Ku tinggalkan beberapa pekerjaan yang sedikit belum kelar aku kerjakan, meskipun jadwal pulang kantor sudah lewat beberapa jam. Sudahlah, ku coba menjaga metabolisme asupan tubuh biar berjalan lebih teratur. Ku coba keluar dari ruangan kantor menuju pinggir jalan raya, sembari berharap ada orang jualan yang lewat didepan kantor. Kali aja ada tukang nasi goreng yang berseliweran kayak disurabaya. Agak lama aku menunggu nampaknya belum ada perjodohan yang dipertemukan dengan perut yang semakin keroncongan ini. Saat masih asyik berdiri diatas alas ketidakpastian, seorang kawan berteriak dari belakang mengagetkan lamunan ku menunggu abang tukang nasi.
"Ngapain lu brey,?" Tanyanya,
"Cari makan jeh, perut laper nih", jawab ku sambil meringis,
"Yaelah, jangan ditunggu bro, gak bakal ada yang lewat, udah kita cari makan diluar aja", timpalnya.
"Bolehlah, kita cari makan diluar, mau cari apa?" Kejar ku,
"Dingin gini, makan nasi sup ceker pedes manteb nih bro,".
"Cocok bro, lanjuuut," jawab ku gak pakai lama.
Sekedar tau aja, kawanku ini kebetulan orang jawa tengah, yang punya selera makan yang sama, sama-sama kurang cocok dengan menu makanan kota ini, hhehe. Katanya sih, rumah makan yang akan kami kunjungi, punya menu sup ceker paling josh di kota ini, katanya!!! meski harganya juga lumayan jos mahalnya!!!. Okelah kita meluncur langsung karena memang perut kita sama-sama udah berontak. Sampai tempat, gak pakai lama, meski seabreg menu makanan yang disodorkan, tetap saja sup ceker pilihan utamanya. Meskipun kalau boleh jujur, saya lebih seneng memilih makanan di warteg, selain faktor harga, menu makanan yang dihadirkan beragam, tapi yang terpenting bersahabat dengan lidah khas jawa timuran. maaf maaf aja nih ye, makanan disini bagi lidahku, lidah jawa tulen, masakan disini rasanya hambar, kalau gak hambar, komposisi bumbunya juga terlalu manis, aaah sulitlah divisualisasi lewat tulisan. Pokoknya kurang bumbu ini atau itulah.
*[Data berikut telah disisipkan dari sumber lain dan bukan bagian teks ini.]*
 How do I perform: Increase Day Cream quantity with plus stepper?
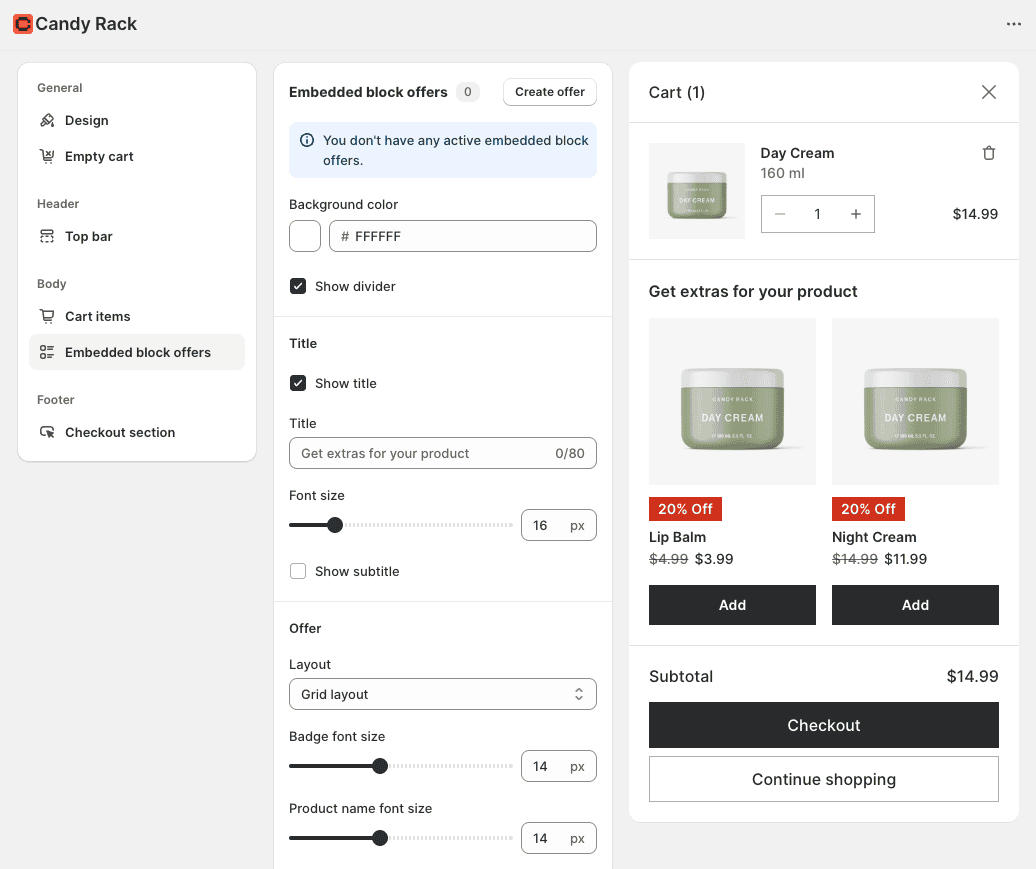pyautogui.click(x=855, y=214)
Apalagi kalau dibandingkan dengan makanan warteg bertema semur, lalapan, sambal terasi, atau sayur asam pakai mujair, biuh nikmat sekali, sayangnya belum aku temukan disini. Yaa dari pada setress mikirin makan capcus aja dah.
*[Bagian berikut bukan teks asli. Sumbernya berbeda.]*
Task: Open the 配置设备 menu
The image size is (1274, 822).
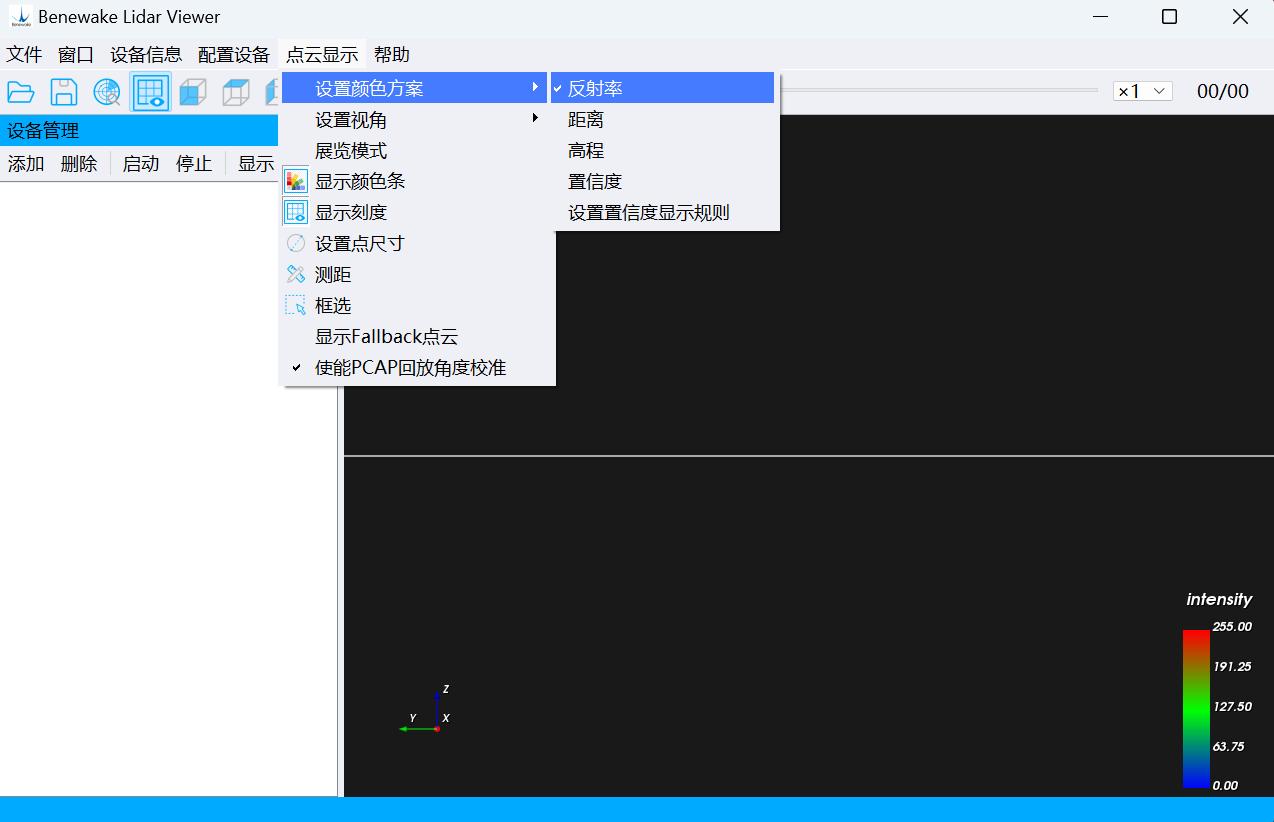Action: tap(234, 54)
Saat disajikan, kalau dihirup dari aroma cekernya, mantab nian sup ini. Gak pakai ba bi bu, ku campur saja nasi dengan kuahnya. Emang benar kata orang, pada saat berada pada puncak rasa lapar, apapun masakannya terasa nikmat melahapnya. Meski jujur aja sih, masih mending yang ada di warung kebon, warung favorit deket kampus, saat saya masih kuliah di ITS Surabaya. Yaa sudah gak baik makan sambil mikir, entar habis makanannya gak kerasa nikmatnya.
Aaah satu piring dengan 1 mangkok kuah sup ditambah 7 ceker ayam rasanya sudah cukup mengisi 1/3 ruang kosong di perut. Sejenak mengistirahatkan badan agar makanan dapat diolah dan dicerna dengan baik oleh tubuh. Sambil duduk santai, usil tanganku menggonta-ganti siaran televisi dirumah makan tersebut, yang kebetulan posisi tv ada didepan kami, tanpa sengaja akhirnya ku ketemu dengan On The Spot Trans 7, salah satu acara yang bisa tambah wawasan, menurutq!. Saat itu judul yang diangkat adalah 7 peristiwa perbudakan manusia di era modern. Dimana ada beberapa negara yang melakukan aktifitas yang tidak manusiawi ini. Dikatakan Perbudakan modern, karena di zaman semodern sekarang masih saja ada aktifitas pekerjaan yang melibatkan banyak orang tetapi, reward yang diberikan tidak sesuai dengan maksimal tenaga yang dikeluarkan. Ada lagi di salah satu negara, yang mempekerjakan orang-orang dengan keterbatasan mental, mereka disuruh bekerja dan tidak mendapatkan upah, hanya sekedar mendapat makan. Ada lagi yang bekerja 10 jam dengan waktu istirahat 1 jam, tanpa digaji, sehingga 40% pekerjanya meninggal karena kekurangan gizi. Salah satu negara timur tengah juga melakukan hal yang sama, bahkan anak-anak kecil dipekerjakan dengan upah sangat minim, belum lagi mereka ada yang disiksa karena kurang maksimalnya mereka dalam bekerja, reward tidak ada punishment merajalela. Sekali lagi, ini bukan data yang aku gali, ini adalah info dari acara tersebut, mungkin tidak bisa seluruhnya aku tuliskan disini, mungkin juga ada yang salah saat saya mengutip, tapi pointnya adalah, saat anda penasaran anda bisa googling, semoga mendapat gambaran yang lebih jelas. Banyak hal yang bisa dikisahkan disini, ketidakselarasan sosial dan ketidakadilan global, menyisahkan banyak kisah yang memekikkan keharuan hati dan mental, seraya ini menjadi gambaran semu dengan kisah pertemuanku dengan kawanan anak jalanan, kisahnya akan aku share dibawah ini.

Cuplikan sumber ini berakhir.